The occurrence of such disasters all too frequently across the industrial spectrum makes a mockery of our aspiration to be a global manufacturing power.

Telangana pharma plant explosion: Toll rises to 35, CM Revanth Reddy visits spot (PTI)
CHENNAI: India’s reputation as a pharmaceutical power has been left in tatters by the horrific blast at a factory in Sangareddy district near Hyderabad on Monday, June 30. The death of 44 workers due to the explosion of a chemical reactor at a plant operated by Sigachi Industries adds yet another notch to the country’s poor record of industrial safety.
The occurrence of such disasters all too frequently across the industrial spectrum makes a mockery of our aspiration to be a global manufacturing power. How can we ever attain that status if worker safety standards languish in the pre-industrial stage?
For a country that fancies itself as the pharmacy of the world, it is expected that safety protocols are tweaked to failure-proof levels at all factories manufacturing drugs and industrial chemicals. Evidently, that’s not the case if one goes by the frequency of such accidents, major and minor, at pharma and chemical hubs countrywide, but particularly in Hyderabad and Vizag.
While major accidents involving fatalities have occurred at locations across the country — Vizag (18 dead), Virudhunagar (14), Thane (10) and Roha (5) in Maharashtra — Hyderabad and Vizag head the scroll of infamy in respect of worker safety. These two hubs are home to more than 150 pharmaceutical companies each and account for 45% of India’s bulk drug exports.
The pharma corridor of Vizag-Anakapalli-Atchutapuram is particularly notable for the frequency of occurrence of bad events and for their routine whitewashing: three major disasters have occurred there in the past year, taking a toll of 25 lives. As for the Hyderabad hub, an accident at a pharmaceutical plant in Sangareddy district killed six workers just over a year ago.
The incident involved an explosion in an outdated chemical reactor that workers alleged was being operated despite known chemical leaks. Investigations revealed that the safety sensors at the plant were defunct.
Going by recorded incidents at registered factories alone, there are a minimum of 1,000 fatal accidents per year in India. Accounting for the unorganised sector and unreported cases as well, estimates of fatalities go up to 2,000 per year. Under-reporting remains a serious issue with non-registered factories, small-scale units, and unregulated sectors often eluding scrutiny when the incident is below a certain threshold.
It is deplorable that India, despite its big talk, does not maintain a single, publicly accessible central registry of industrial accidents, especially for the chemical and pharmaceutical sectors. Reporting is fragmented, handled in each state by the respective factory inspectorate, and uncollated to aid policymaking.
A centralised, real-time, publicly accessible industrial accident registry is critical for transparency and would facilitate safety enforcement. It would enable local neighbourhoods to report on incidents and allow whistleblower participation. In the US, the OSHA Accident Investigation Search system and the Chemical Safety Board (CSB) maintain detailed databases of all industrial incidents, causes, and recommendations.

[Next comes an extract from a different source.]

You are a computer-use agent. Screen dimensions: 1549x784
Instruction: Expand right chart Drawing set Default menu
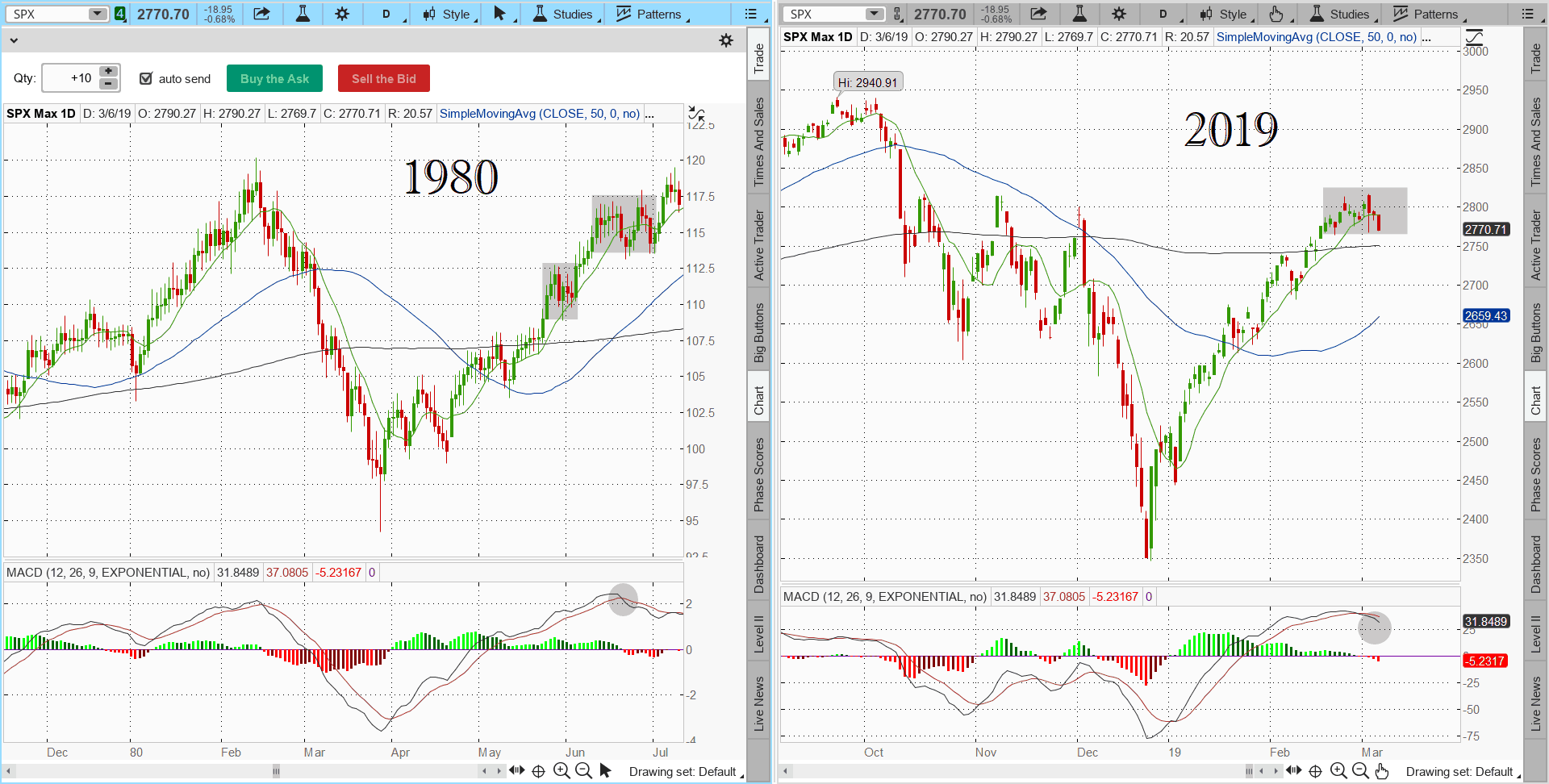1463,772

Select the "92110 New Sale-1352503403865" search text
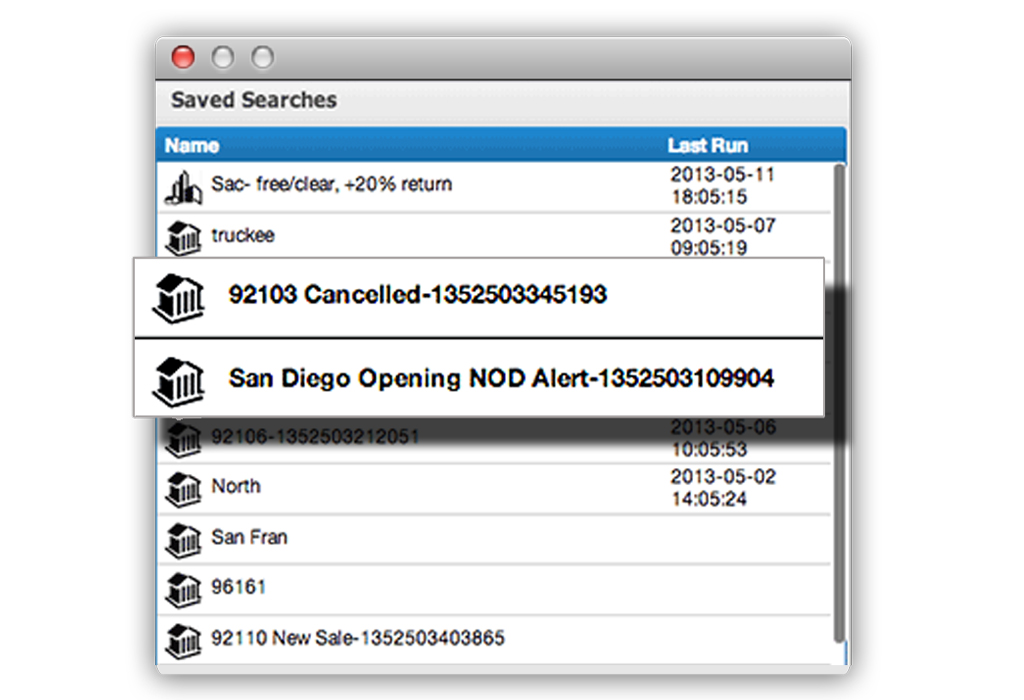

It is public, searchable, and updated.
In comparison, the websites of state factory inspectorates tend to be very top-down, dispensing tender notifications and dos and don’ts. They stipulate, for instance, that there be an ambulance stationed at every factory dealing with hazardous chemicals and a full-time medical officer at every plant with more than 200 workers. It would be great if residents or employees themselves could monitor adherence to such rules and report violations to a central database that is open to all.